The programme is accessible online every day between 8:00pm and 9:00pm, and aims to break down social distance – exploring topics such as health, art, family, science and education. With many Chinese consumers experiencing feelings of fear amid the global epidemic, the platform hopes to ease worry and create connections.

‘We hope this programme can break the isolation between people during the epidemic outbreak and promote a positive lifestyle through online reading and culture sharing,’ says Xu Jiong, deputy director of the city’s publicity department. ‘It can allow residents to enjoy a high-quality and wide variety of cultural services at home.’

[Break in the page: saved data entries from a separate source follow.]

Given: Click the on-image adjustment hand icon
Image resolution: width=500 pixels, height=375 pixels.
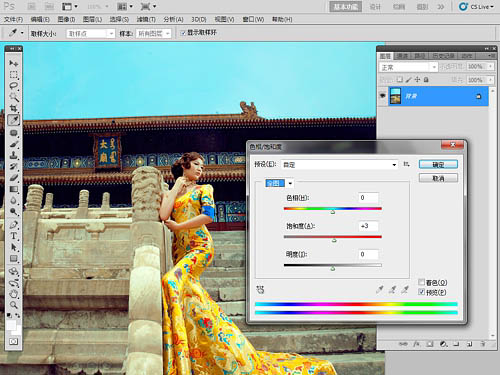Looking at the screenshot, I should coord(260,289).

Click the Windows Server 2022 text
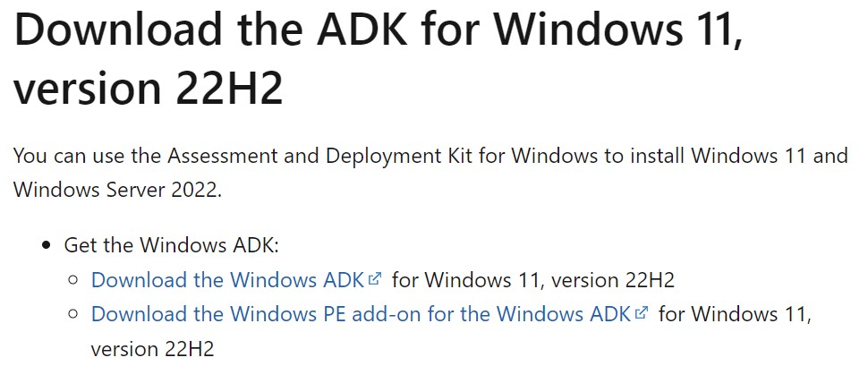point(117,190)
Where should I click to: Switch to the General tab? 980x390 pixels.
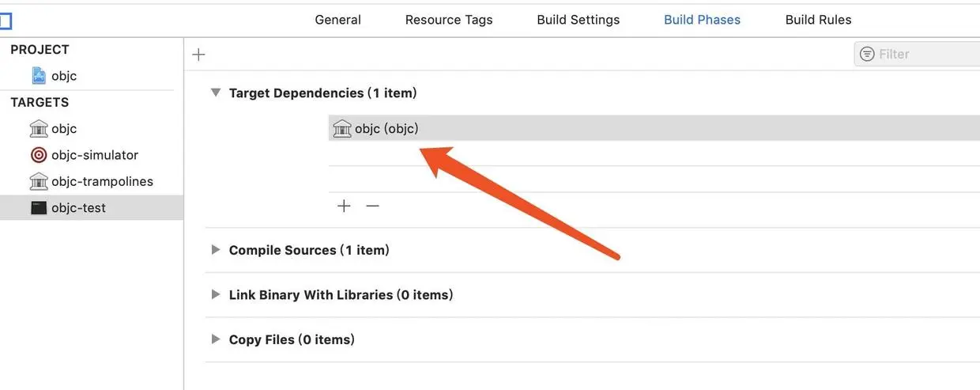[337, 20]
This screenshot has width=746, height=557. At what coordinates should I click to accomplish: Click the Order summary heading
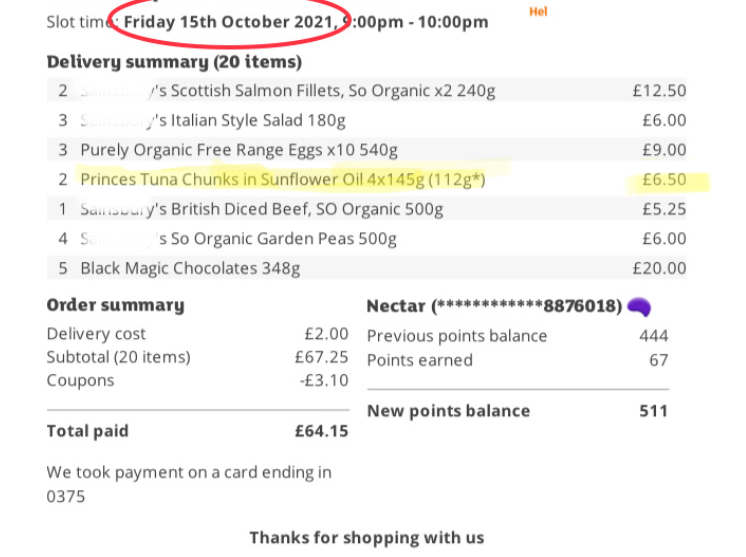[x=116, y=306]
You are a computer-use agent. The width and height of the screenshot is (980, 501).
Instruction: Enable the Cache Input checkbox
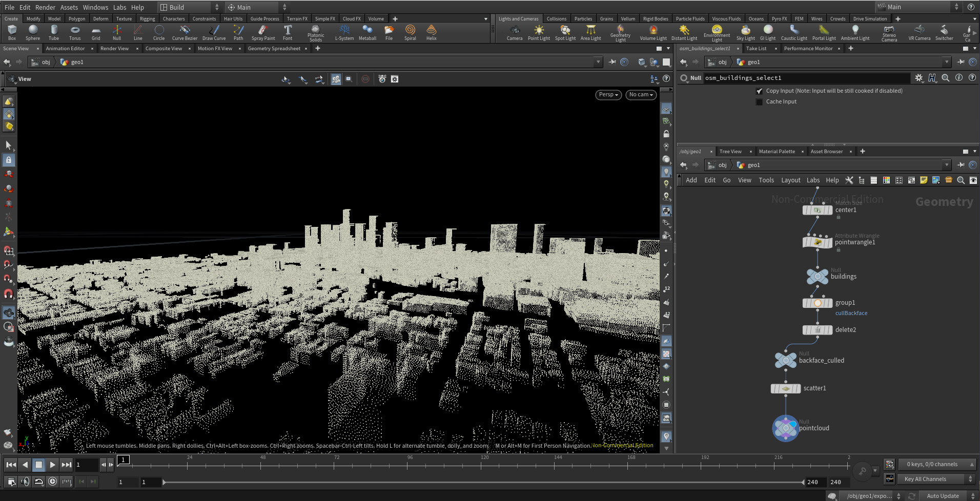coord(760,102)

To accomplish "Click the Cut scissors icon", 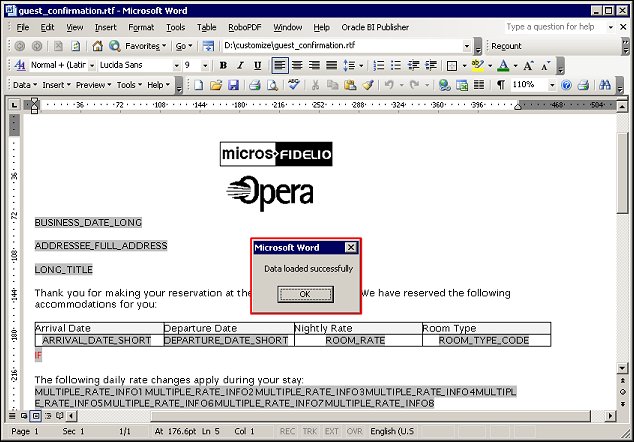I will point(317,85).
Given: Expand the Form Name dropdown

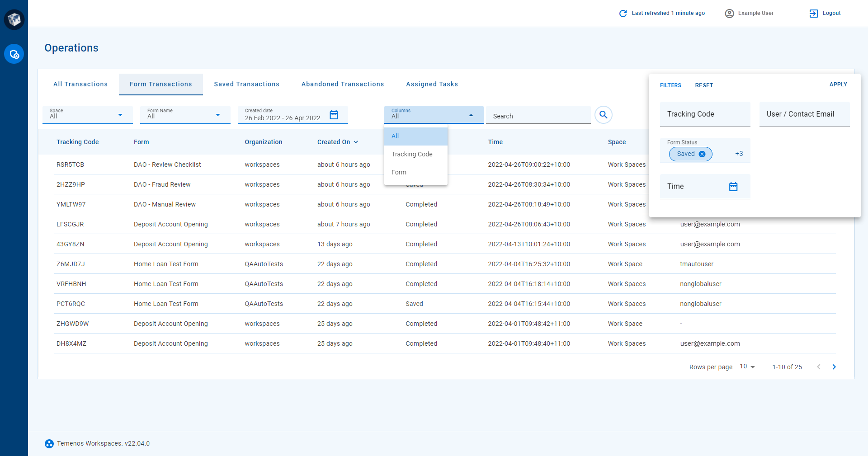Looking at the screenshot, I should point(217,115).
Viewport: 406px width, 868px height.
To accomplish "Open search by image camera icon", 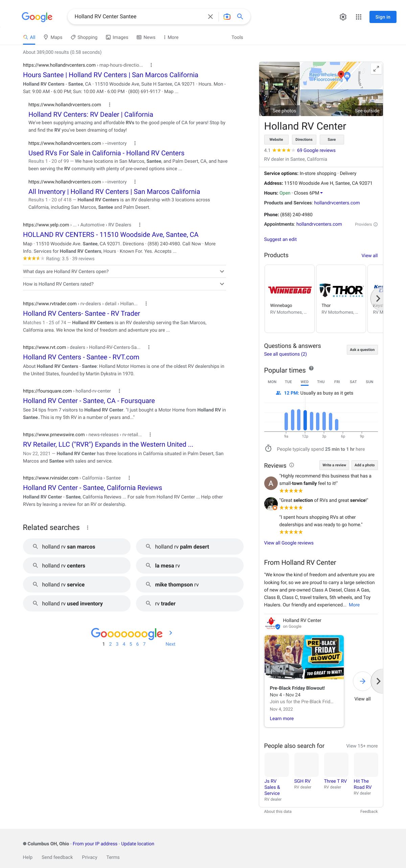I will tap(227, 17).
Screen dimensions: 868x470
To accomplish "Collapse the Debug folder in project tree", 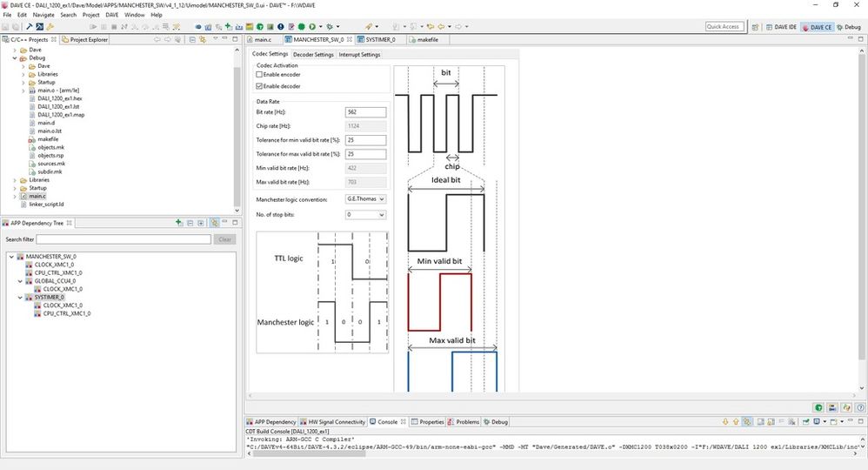I will pos(15,57).
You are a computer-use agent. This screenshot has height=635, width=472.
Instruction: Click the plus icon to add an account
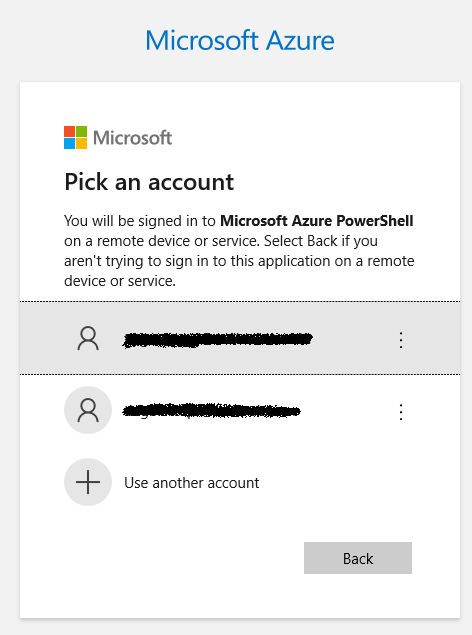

Amid global uncertainty surrounding coronavirus, there is an opportunity for brands to take a stand against distrust, disconnection and disenfranchisement. For more, read our macrotrend, The Dislocated World.

Love Reading Love Life by Shanghai Book Fair, Asia Love Reading Love Life by Shanghai Book Fair, Asia

Stat: Consumers are looking to travel to build resilience

A global study by Four Seasons Hotels and Resorts has found that 95% of travellers agree that travel is an opportunity to challenge themselves physically or mentally. The survey, which supports the hospitality brand’s Take Your Time initiative, examines the personal benefits of travel, such as taking risks.

For example, one third of respondents reported doing something on holiday that they didn’t realise they could, while in the UK, 38% of respondents said they have a greater ability to manage stress following time spent on holiday. ‘Today’s travellers are seeking purpose through authentic experiences, returning home with a different understanding of the world around them,’ says Christian Clerc, president of global operations at Four Seasons.

As consumers seek to break out of safe spaces and comfort zones, the travel sector is evolving in line with Resilience Culture.